One Agent Is a Tool, Four Agents Are a Team
A single AI agent is already useful — ask a question, get an answer. But most real work is not a single question. It is a loop: research something, draft a change, review it, write it up. One generalist agent will do all four, but it will do none of them especially well, and its context will get muddled halfway through.
Office Claws is built for running several agents at once. Each one gets its own VPS, its own system prompt, and its own desk in the pixel office. The interesting question is not can you run four agents — it is what should each of them do.
A Simple Four-Role Setup
The setup below is the one we use internally most days. Every role has a narrow scope and a prompt written for that scope.
The Researcher
System prompt focused on finding and summarizing information. No code, no opinions — just facts with sources.
Good for: skimming long threads, gathering API docs, pulling release notes, comparing libraries.
Pair it with a model that has a large context window. Claude Sonnet 4.6 is a reasonable default here.
The Builder
System prompt focused on writing and editing code. It should be allowed to run tests, read files, and make small commits — but not push branches.
Good for: fixing bugs, small features, refactors that stay inside one file.
Give this one the strongest coding model you can afford. The time cost of a bad patch is higher than the token cost of a better model.
The Reviewer
System prompt focused on reading the Builder's diff and finding problems. It never writes code. It writes concerns — security, correctness, clarity — and points at specific lines.
Good for: catching the kind of mistake you will miss because you are tired and the diff is 400 lines.
The Scribe
System prompt focused on turning completed work into prose — release notes, internal updates, commit messages, blog drafts.
Good for: the boring last mile that otherwise gets skipped.
Why Separate Prompts Matter More Than Separate Models
It is tempting to think the trick is using four different models. Usually the trick is using four different prompts. A single model with "you are a senior reviewer, never write code, only find problems" behaves almost nothing like the same model with "you are a helpful pair programmer."
Separation of concerns is a real engineering principle here, not just organizational hygiene:
- A focused system prompt eats less context overhead, leaving more room for the actual work
- Narrow scope makes the agent easier to evaluate — you know what good output looks like
- When something goes wrong, you know which agent to blame and which prompt to tune
How Work Flows Between Agents
Office Claws does not yet have automatic agent-to-agent handoff. You are the router. In practice that looks like:
- Ask the Researcher a question, copy the summary
- Paste the summary into the Builder with a concrete instruction
- Paste the resulting diff into the Reviewer and ask "what would you change?"

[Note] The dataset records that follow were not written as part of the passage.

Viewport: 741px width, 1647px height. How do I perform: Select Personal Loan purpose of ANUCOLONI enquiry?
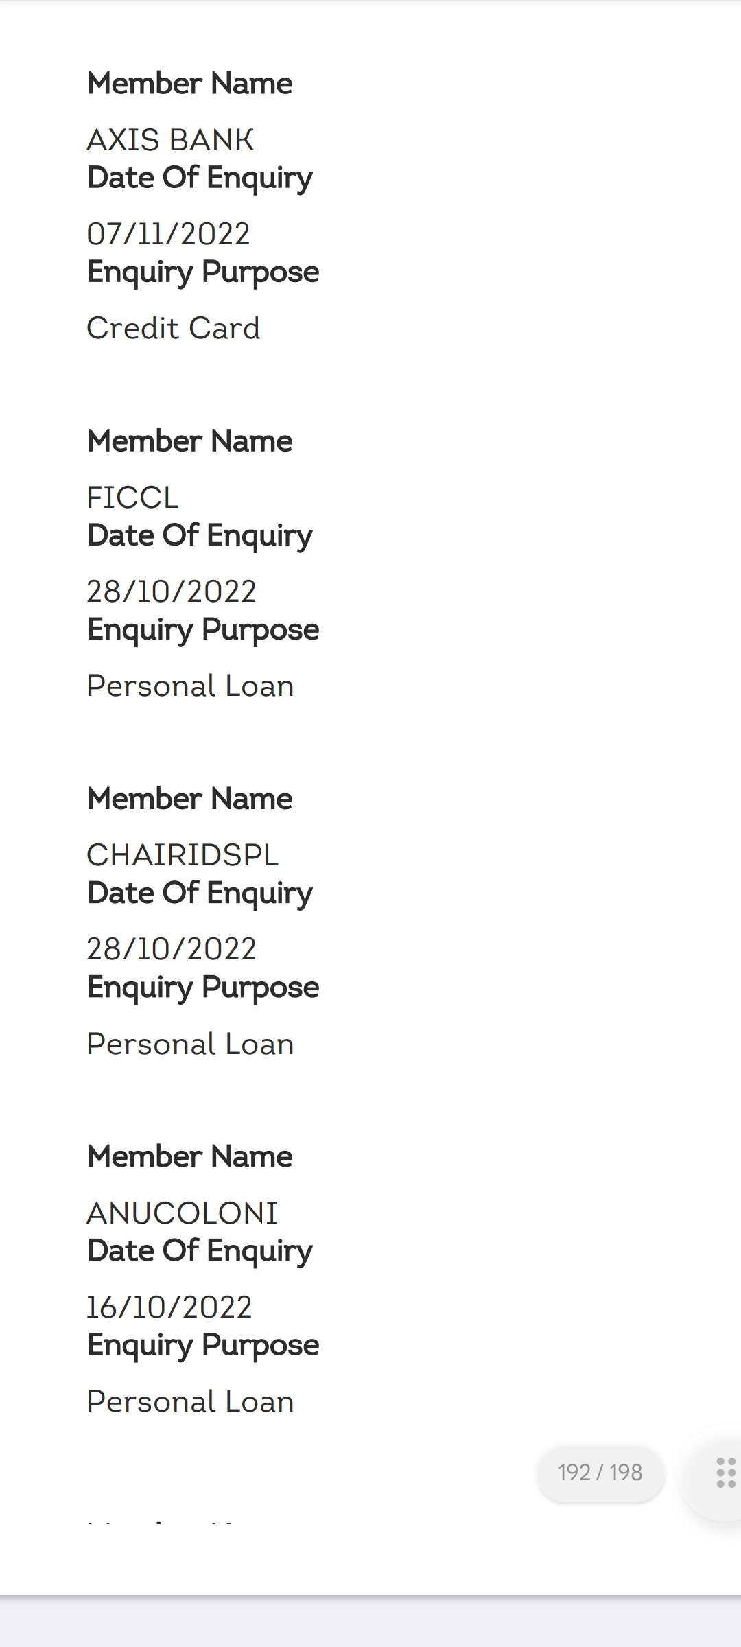point(190,1401)
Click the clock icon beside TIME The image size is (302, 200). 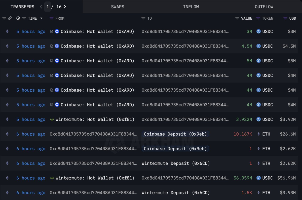(x=18, y=18)

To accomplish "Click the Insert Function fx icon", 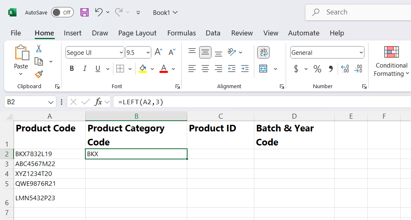I will point(98,102).
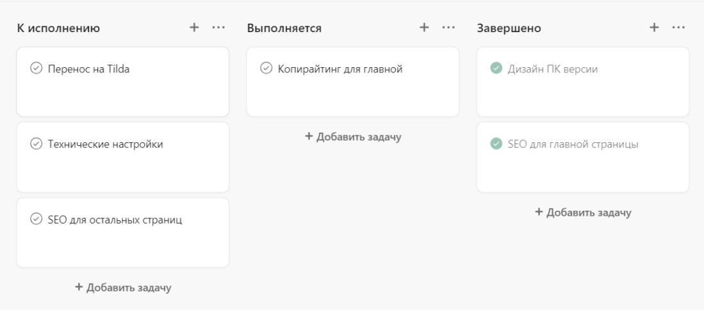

- When the Builder's second pass lands, paste the final diff into the Scribe for a release note
This feels clunky on paper and surprisingly natural in practice. The pixel office helps — each agent has a desk, so you always know which context belongs to whom. No browser tabs, no "wait, which conversation had the API docs?"
Cost Notes
Running four agents is not four times the cost of running one. Most of the cost is tokens, and tokens scale with how much you talk to an agent — not how many agents exist.
On the self-hosted plan, each agent is a separate DigitalOcean droplet, so you do pay for the infrastructure. A $4/month basic droplet per agent adds up, but it is still meaningfully less than most SaaS seats. On the managed plan, every additional agent is $14.99/month.
If you are just experimenting, start with two: a Researcher and a Builder. Add the other two once you know you actually need them.
What Not to Do
- Do not make one agent "the manager" of the others. There is no agent-to-agent protocol yet, and asking an agent to coordinate other agents just makes it hallucinate workflows
- Do not give every agent every tool. The Reviewer does not need file-write access. The Scribe does not need a compiler
- Do not use the same system prompt with a different name. If two agents have the same prompt, you do not have two agents — you have one agent paying for two droplets
Where This Goes Next
We are working on a few things that will make multi-agent setups feel less manual:
- Saved role presets — one-click "Researcher", "Builder", "Reviewer" configurations
- Cross-agent copy — select output from one agent and send it to another without leaving the app
- Agent-to-agent messages — experimental, gated, and coming only once we are confident it does not just amplify mistakes
Until then, the manual flow is a feature, not a limitation. You are the one who knows what the work actually is.